The Trail to Yesterday is a 1918 American silent Western film directed by Edwin Carewe and starring Bert Lytell and Anna Q. Nilsson. It was produced by and distributed by Metro Pictures. It is based on a novel, The Trail to Yesterday (1913), by Charles Alden Seltzer.

==Plot==
As described in a film magazine, David Langford kills his partner and accuses the son of the murder. A fugitive from justice, Ned Keegles goes out west, determined on revenge. When he meets Sheila Langford, he forces her to marry him, and believes his revenge is complete. When he hears that Langford is Sheila's stepfather, he is sorry. He tells Sheila so and begs for her forgiveness, but his enemies have darkened his character and she is slow to forgive. The attempted murder of Ned's best friend forces him to talk. Sheila comes to understand the true state of affairs and becomes satisfied with her marriage and the forced ceremony.

(ASSIGNMENT 1):
Answer these from the film article, one answer per line:
(a) Who directed the film?
(b) Who wrote the novel the film is based on?
(c) Whom does Ned Keegles force to marry him?
(ASSIGNMENT 2):
Please pick up the film article after its final sentence and write the next few sentences.

(THE DATA):
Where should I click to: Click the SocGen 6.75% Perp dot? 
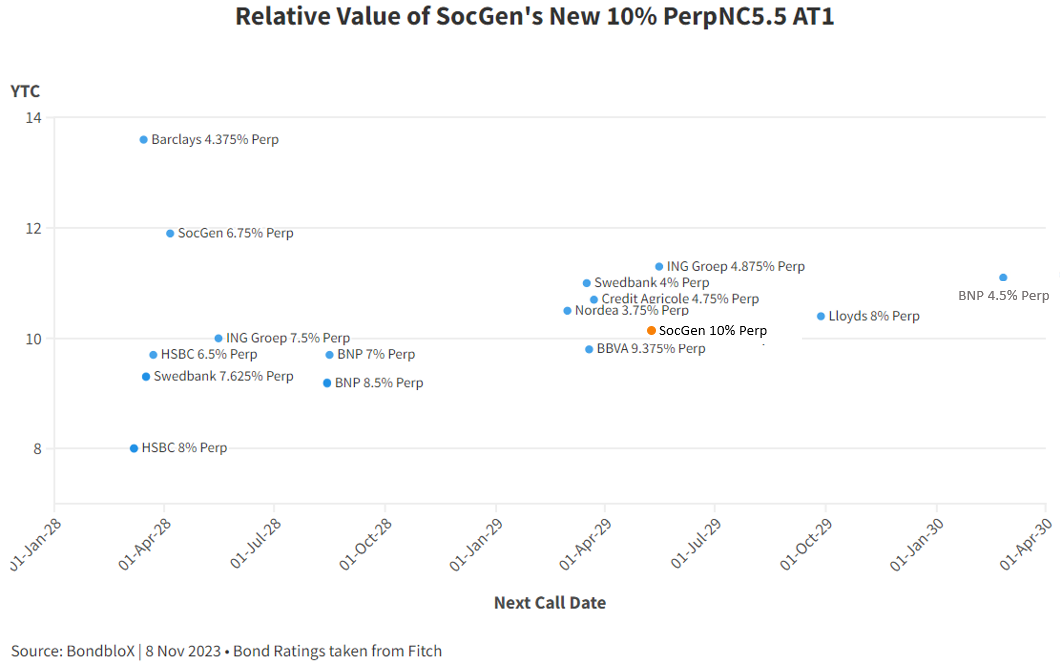(x=170, y=233)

(RESPONSE BOX 1):
(a) Edwin Carewe
(b) Charles Alden Seltzer
(c) Sheila Langford

(RESPONSE BOX 2):
==Cast==
- Bert Lytell as Ned "Dakota" Keegles
- Anna Q. Nilsson as Sheila Langford
- Harry S. Northrup as Jack Duncan
- Ernest Maupain as David Langford
- John A. Smiley as Ben Doubler
- Danny Hogan as "Texas" Blanco

==Production==
Some filming took place at Arivaca, Arizona.

==Reception==
Like many American films of the time, The Trail to Yesterday was subject to cuts by city and state film censorship boards. For example, the Chicago Board of Censors required cuts, in Reel 3, of Dakota shooting Blanco and his falling and, in Reel 5, of Duncan shooting an old man at the door.

==Preservation==
A complete print of The Trail to Yesterday is held by EYE Filmmuseum in the Netherlands.